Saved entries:
== Segment start ==

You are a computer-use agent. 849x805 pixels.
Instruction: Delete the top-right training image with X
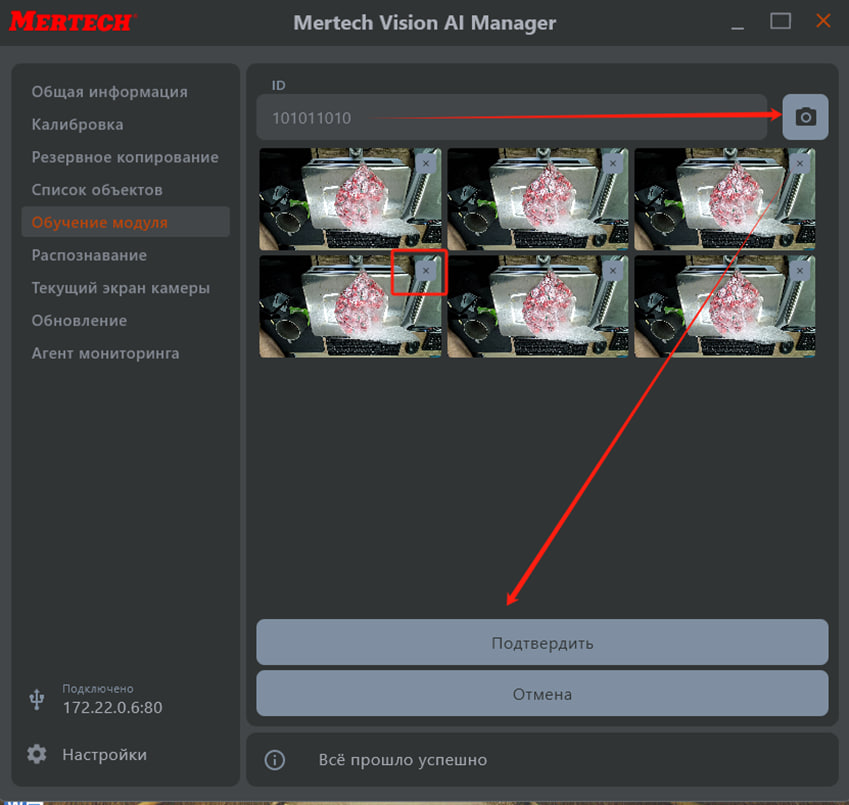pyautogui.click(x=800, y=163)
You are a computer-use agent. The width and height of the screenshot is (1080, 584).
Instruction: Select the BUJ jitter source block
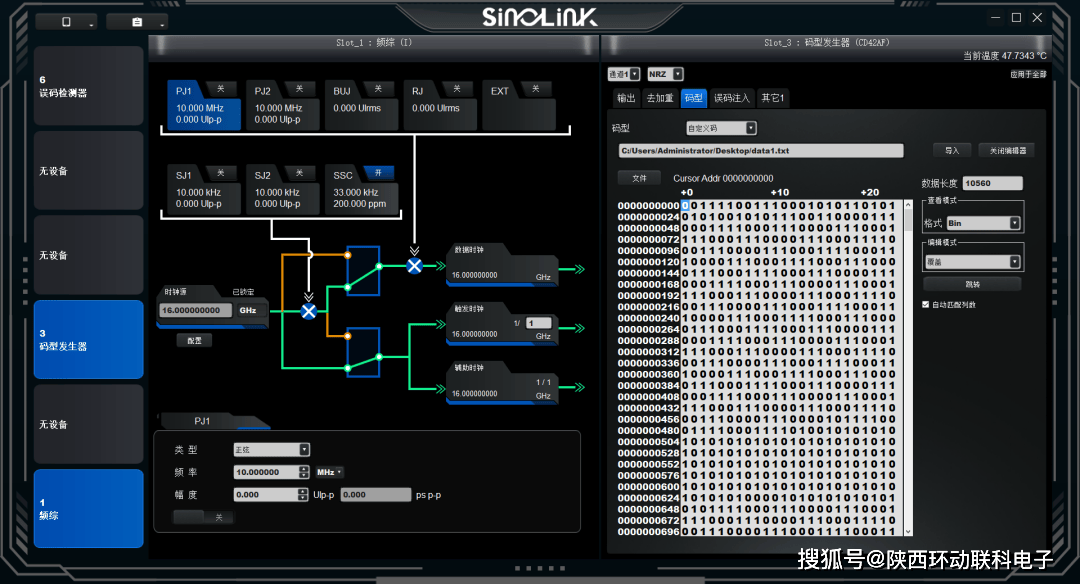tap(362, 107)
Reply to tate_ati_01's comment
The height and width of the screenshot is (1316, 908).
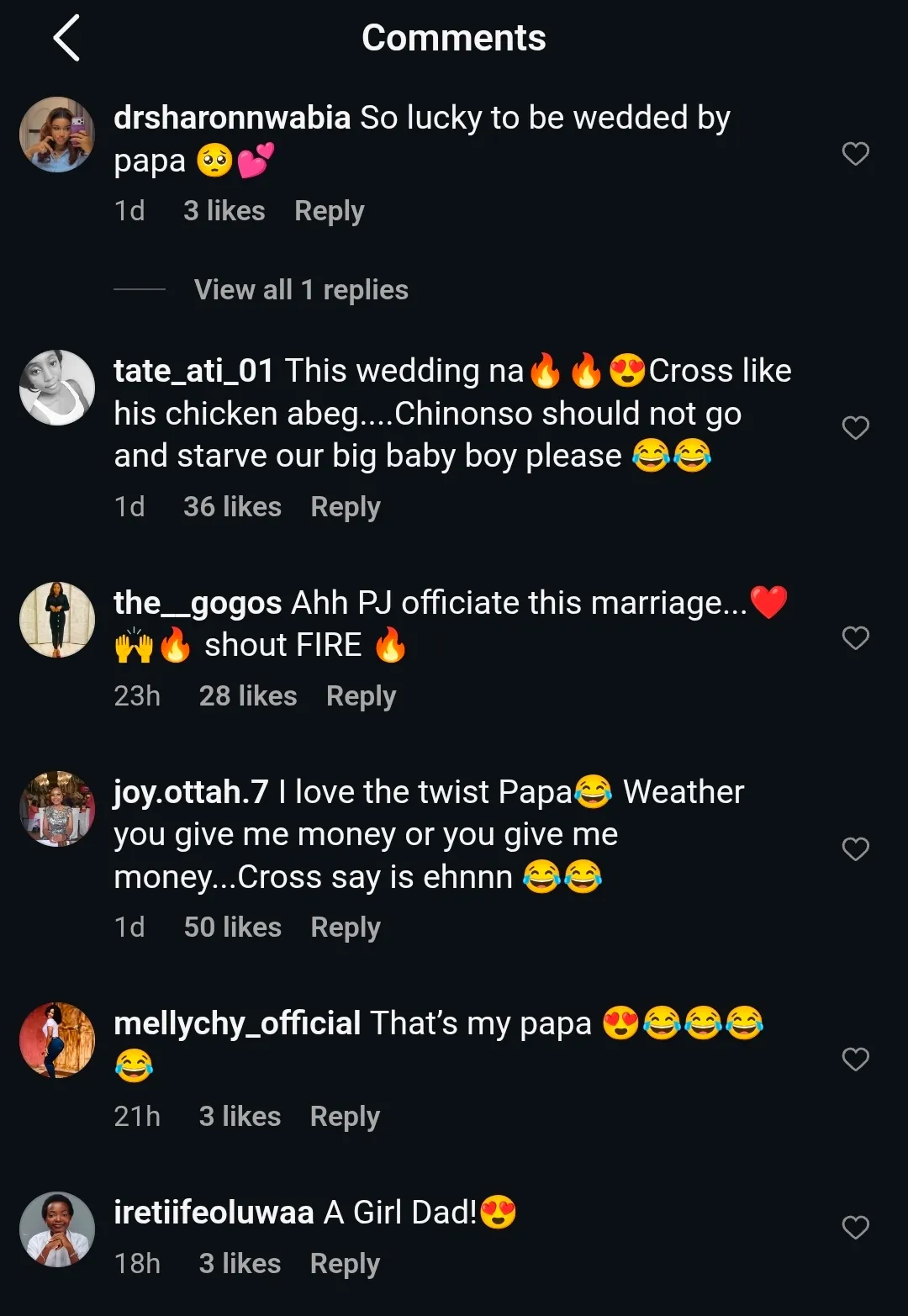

== Segment end ==

## Problem requirements
Set the data above down again exactly as given, with no pictures.

## Answer for this exercise
You are a computer-use agent. 849x805 pixels.
Instruction: Delete the top-right training image with X
pyautogui.click(x=800, y=163)
You are a computer-use agent. The width and height of the screenshot is (1080, 584).
Instruction: Select the BUJ jitter source block
tap(362, 107)
Reply to tate_ati_01's comment
The height and width of the screenshot is (1316, 908).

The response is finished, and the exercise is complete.